Thursday, April 2, 2020

Is a Shutdown an Overreaction?


From a blog by a guy named Mulligan. It got some angry response. The 90K is a bit hard for me to believe, based on the South Korean numbers:

                     Is a Shutdown an Overreaction?

60,000 - 80,000 Americans died from the 2017-18 flu, without exceeding the capacity of ICU beds. This flu was experienced around the world. Not a single country found it worth shutting down their economies in that situation.

In 2020 the forecast is that about 90,000 Americans will die from COVID-19, including some deaths due to insufficient ICU capacity. Shutting down "nonessential" businesses is now the norm.

This forecast comes from the Institute for Health Metrics and Evaluation IMHE at the University of Washington. Unlike me, IMHE are not amateurs with contagious disease time series. With "about 500 statisticians, computer scientists, and epidemiologists on staff, IHME is a data-crunching powerhouse. Every year it releases the Global Burden of Disease study...."
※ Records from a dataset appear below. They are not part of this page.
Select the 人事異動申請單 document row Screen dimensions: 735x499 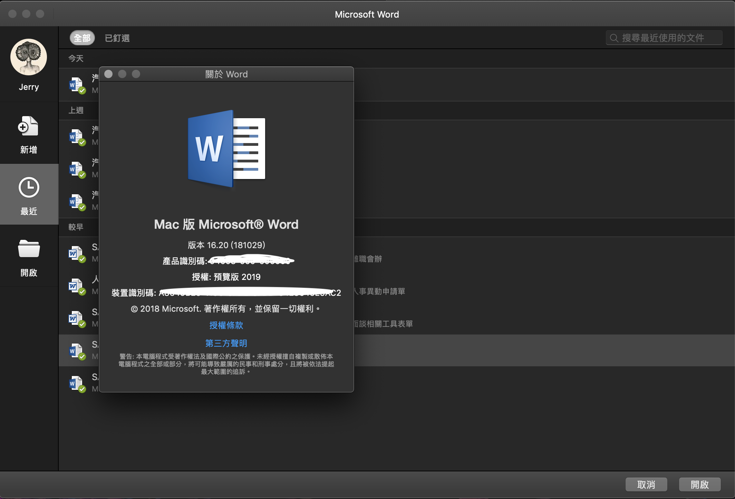[x=380, y=291]
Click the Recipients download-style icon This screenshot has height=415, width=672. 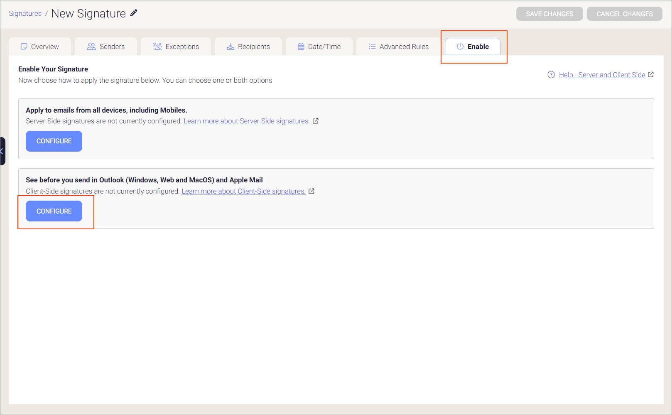point(230,46)
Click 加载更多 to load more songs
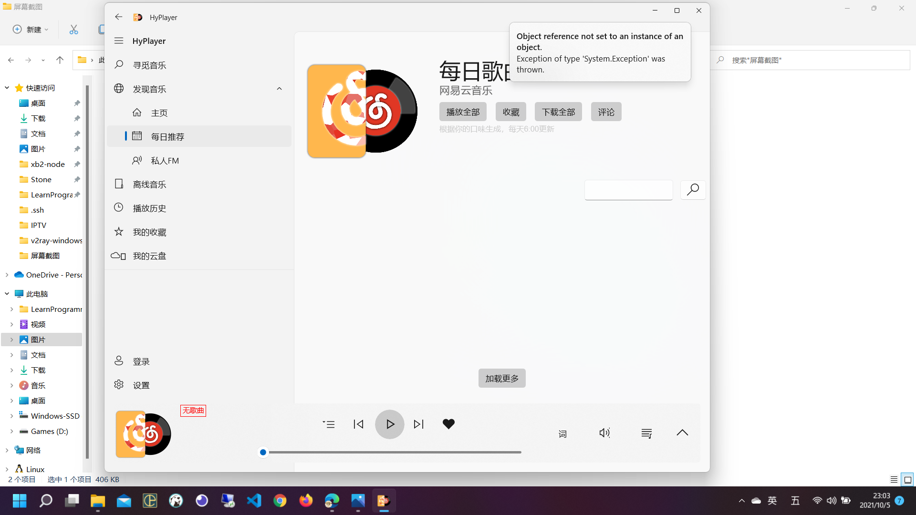Viewport: 916px width, 515px height. 501,378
At what point is a reasonable person allowed to ask why the economic policies of 2017-18 and 2020 are so disproportionate?
Some people will say that the 90,000 would have been much higher without shutting down the economy. At what point can a reasonable person follow up with "Why were ALL of the 2020 costs, which were in the $ trillions, taken on the economic (and civil liberty) side of the ledger, and essentially NONE on the mortality side?"